Memang, donor utama untuk kampanye Presiden Donald Trump baru-baru ini adalah Miriam Adelson, istri raja kasino Sheldon Adelson, yang menyumbangkan $20 juta untuk kampanye Trump tahun 2016 dengan syarat Kedutaan Besar AS dipindahkan dari Tel Aviv ke Yerusalem. Sebuah langkah yang diikuti oleh kandidat Republik tersebut setelah pelantikannya tahun 2017. Dengan meninggalnya Sheldon Adelson pada tahun 2021, istrinya akan menyumbangkan jumlah yang lebih besar lagi sebesar $100 juta untuk kampanye Trump tahun 2024, kali ini dengan syarat AS mendukung perampasan tanah Tepi Barat seperti di Gaza. Sebuah laporan baru-baru ini di outlet Israel Hayom milik keluarga Adelson, lebih dari seminggu setelah pemilihan Trump, kemudian menguraikan bagaimana pemerintahan yang akan datang berencana untuk menggulingkan Republik Islam juga.

Untuk melaksanakan acara semacam itu, dua strategi tampaknya paling mungkin.

belum diartikan
Gambar: Aksi protes di Melbourne sebagai bentuk solidaritas terhadap protes Iran. (Dilisensikan di bawah CC BY 2.0)

Yang pertama, akan meluncurkan operasi perubahan rezim ala “Musim Semi Persia” di Iran yang mirip dengan apa yang terjadi di Libya dan Suriah pada tahun 2011 yaitu hasutan protes kekerasan, dan penggunaan ketidakstabilan berikutnya untuk menyalurkan senjata kepada kelompok-kelompok oposisi dalam upaya untuk meningkatkan situasi lebih jauh.
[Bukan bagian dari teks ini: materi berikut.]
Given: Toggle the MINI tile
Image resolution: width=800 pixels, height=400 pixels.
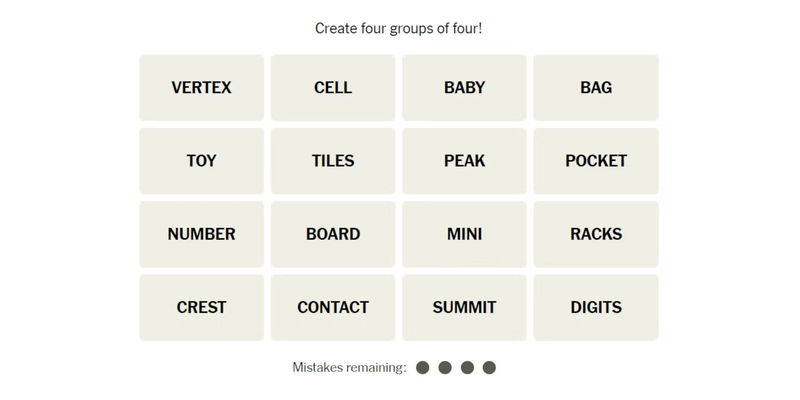Looking at the screenshot, I should point(464,234).
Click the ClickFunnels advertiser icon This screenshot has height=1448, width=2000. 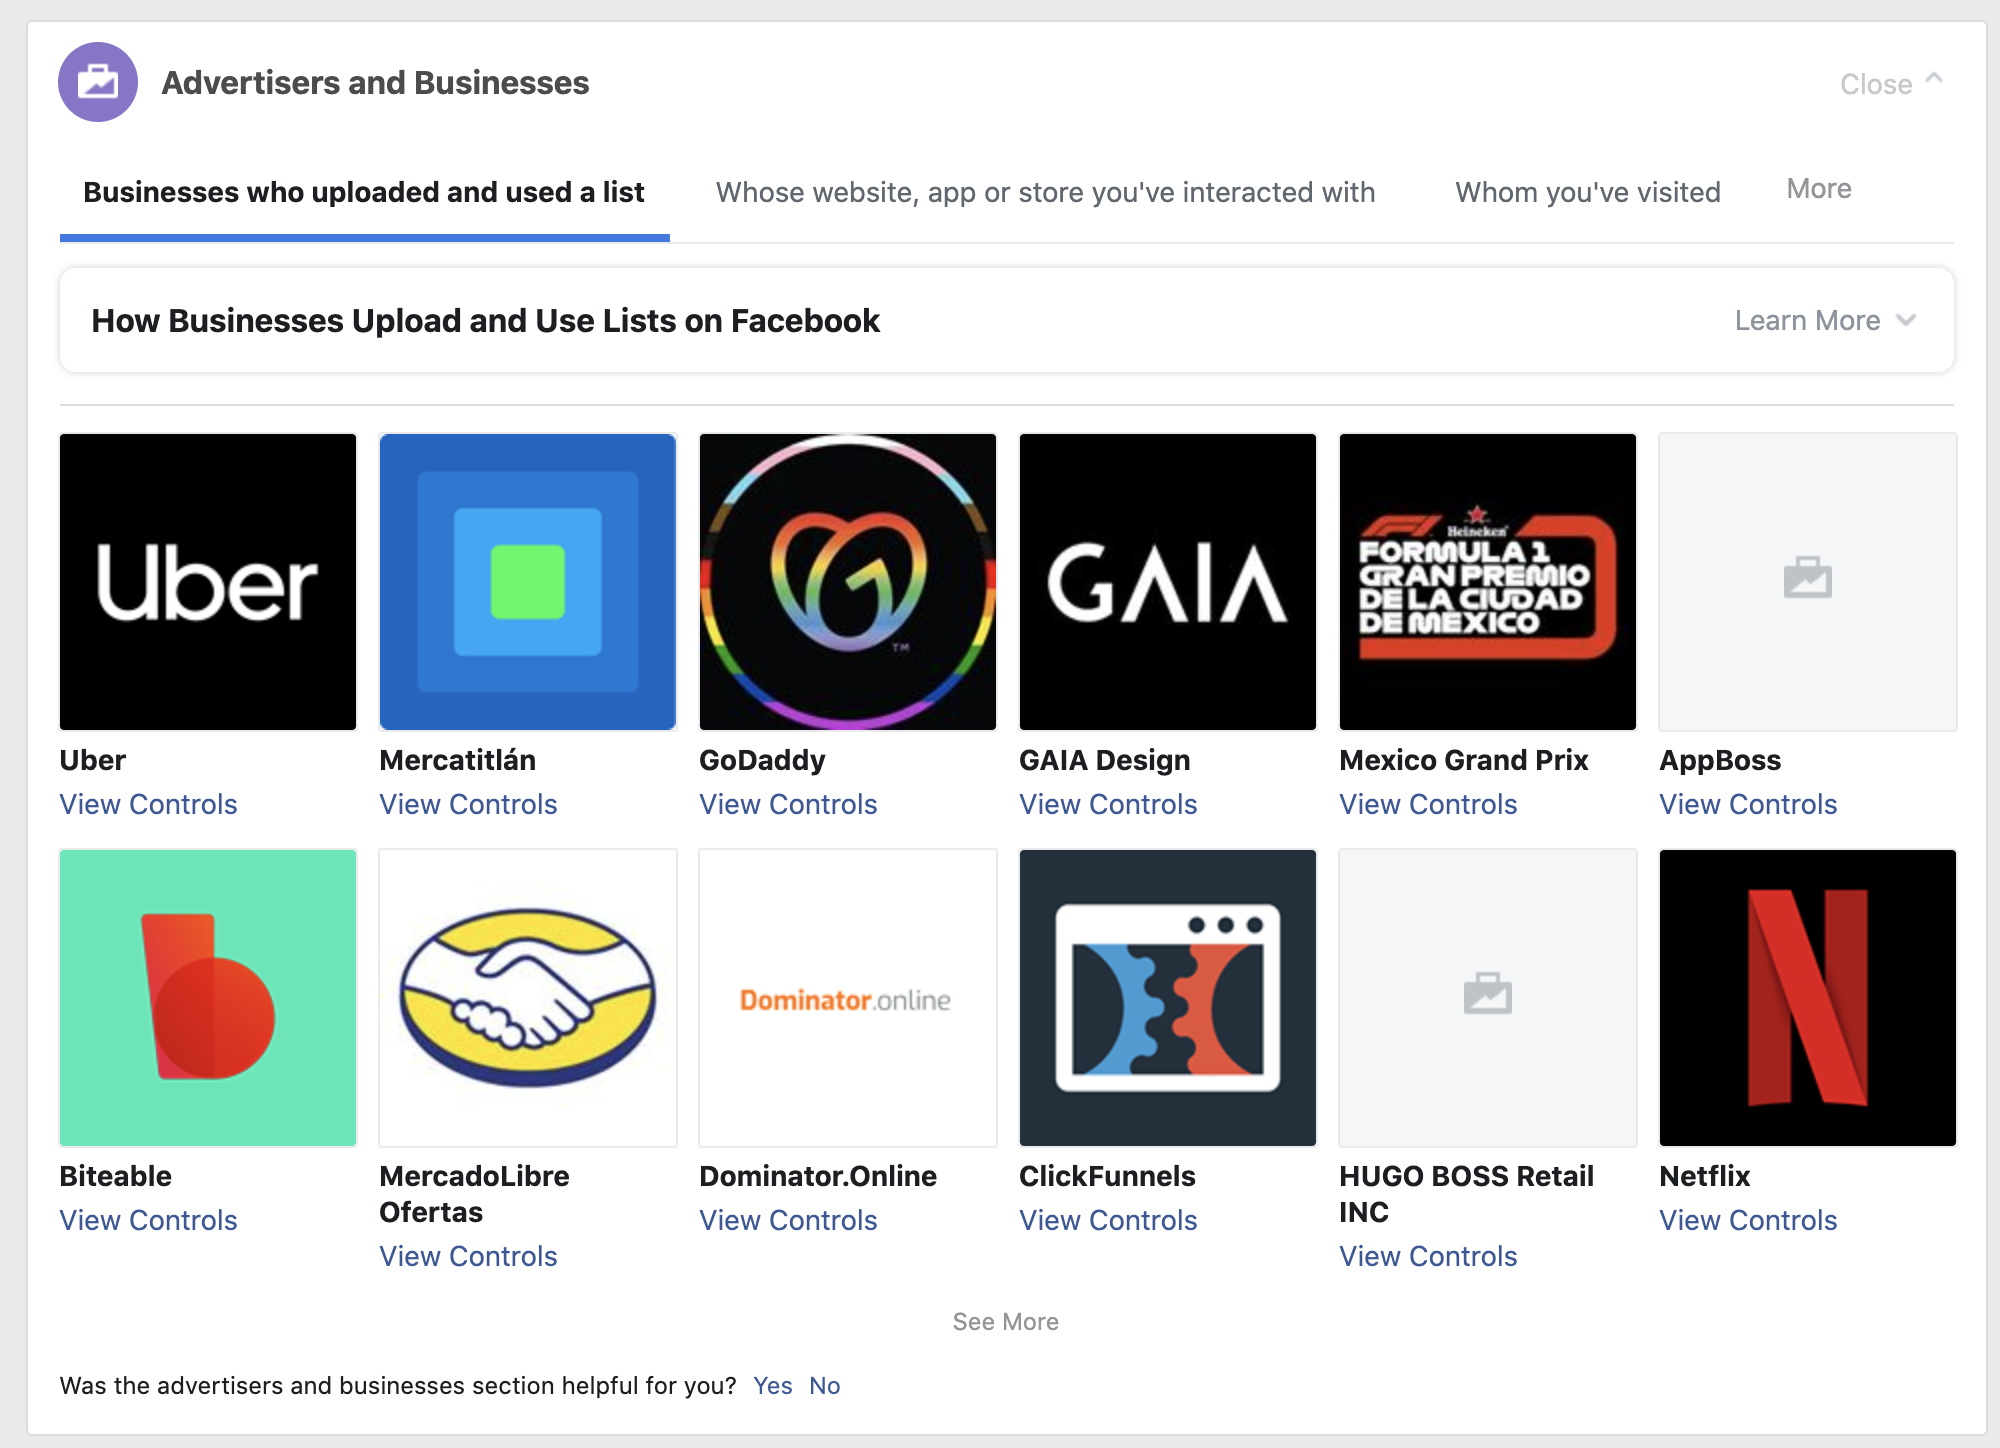[x=1168, y=996]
Memang, skenario seperti itu dimainkan di Republik Islam dari September 2022 hingga awal 2023, ketika menyusul kematian Mahsa Amini , seorang wanita Iran berusia 22 tahun yang meninggal di rumah sakit Teheran setelah pingsan setelah pertengkaran verbal dengan seorang polisi wanita, protes yang dimulai sebagai tanggapan akan segera meningkat menjadi kekerasan ekstrem.
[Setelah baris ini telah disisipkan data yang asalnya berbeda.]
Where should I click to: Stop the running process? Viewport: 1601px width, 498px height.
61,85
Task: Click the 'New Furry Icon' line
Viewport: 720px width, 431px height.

Meskipun digambarkan sebagai respons organik terhadap aturan Ayatollah, segera menjadi jelas bahwa aktor eksternal memainkan peran kunci. Masih Alinejad, seorang pengasingan Iran di New York yang sebelumnya bertemu dengan mantan Menteri Luar Negeri AS dan pendukung lama perubahan rezim Iran Mike Pompeo, menjadi salah satu pendukung paling vokal di media sosial dari protes Iran. Mantan Penasihat Keamanan Nasional AS John Bolton, seorang Iran-hawk terkenal lainnya, kemudian mengakui dalam sebuah wawancara dengan BBC Persian bahwa senjata sedang dipasok ke kelompok-kelompok oposisi di Iran di tengah-tengah gangguan. Dalam beberapa hari setelah jatuhnya Assad, Presiden Israel Benjamin Netayahu merilis sebuah video , yang seolah-olah ditujukan pada penduduk Iran, di mana ia mengulangi slogan “Wanita. Kehidupan. Kebebasan” dari revolusi warna 2022, yang menunjukkan bahwa ada rencana untuk mencoba mengulanginya di Iran.
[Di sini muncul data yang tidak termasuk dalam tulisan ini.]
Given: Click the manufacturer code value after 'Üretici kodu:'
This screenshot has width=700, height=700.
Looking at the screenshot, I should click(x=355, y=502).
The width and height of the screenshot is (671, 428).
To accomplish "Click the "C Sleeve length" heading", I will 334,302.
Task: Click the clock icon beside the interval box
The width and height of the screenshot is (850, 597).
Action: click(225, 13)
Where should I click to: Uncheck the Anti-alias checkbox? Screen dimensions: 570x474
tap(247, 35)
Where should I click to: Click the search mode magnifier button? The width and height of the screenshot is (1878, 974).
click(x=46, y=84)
Strategi kedua adalah serangan bendera palsu, yang disalahkan pada Iran, dan digunakan sebagai dalih bagi Washington untuk berperang dengan Teheran. Sebuah strategi yang mengarah pada rencana awal “7 negara dalam 5 tahun”.

Pada pagi hari tanggal 11 September 2001, ketika kekacauan terjadi di New York dan dunia berubah selamanya, seorang ibu rumah tangga di New Jersey melihat pemandangan yang mengkhawatirkan dari jendela apartemennya. Tiga pemuda, berlutut di atap mobil van pengiriman yang diparkir di tempat parkir kompleks apartemennya, tampak dalam suasana hati yang gembira, menari dan saling bersulang, meskipun di sekitarnya terlihat pemandangan runtuhnya Towers.

Setelah melaporkan kejadian ini dan nomor registrasi kendaraan kepada pihak berwenang, mobil van itu dihentikan dengan todongan senjata sore itu juga, dan 5 pria berusia antara 22 dan 27 tahun ditahan di tempat kejadian. Petugas yang menangkapnya bingung, ternyata pria-pria itu adalah orang Israel, dan salah satu pria itu – Sivan Kurzberg – mengumumkan saat penangkapannya, “Kami orang Israel. Kami bukan masalah. Masalah Anda adalah masalah kami. Orang Palestina adalah masalah”. Uang tunai $4.700 ditemukan pada salah satu pria itu, satu orang memiliki dua paspor asing, dan jejak bahan peledak terdeteksi di dalam mobil van itu oleh anjing pelacak.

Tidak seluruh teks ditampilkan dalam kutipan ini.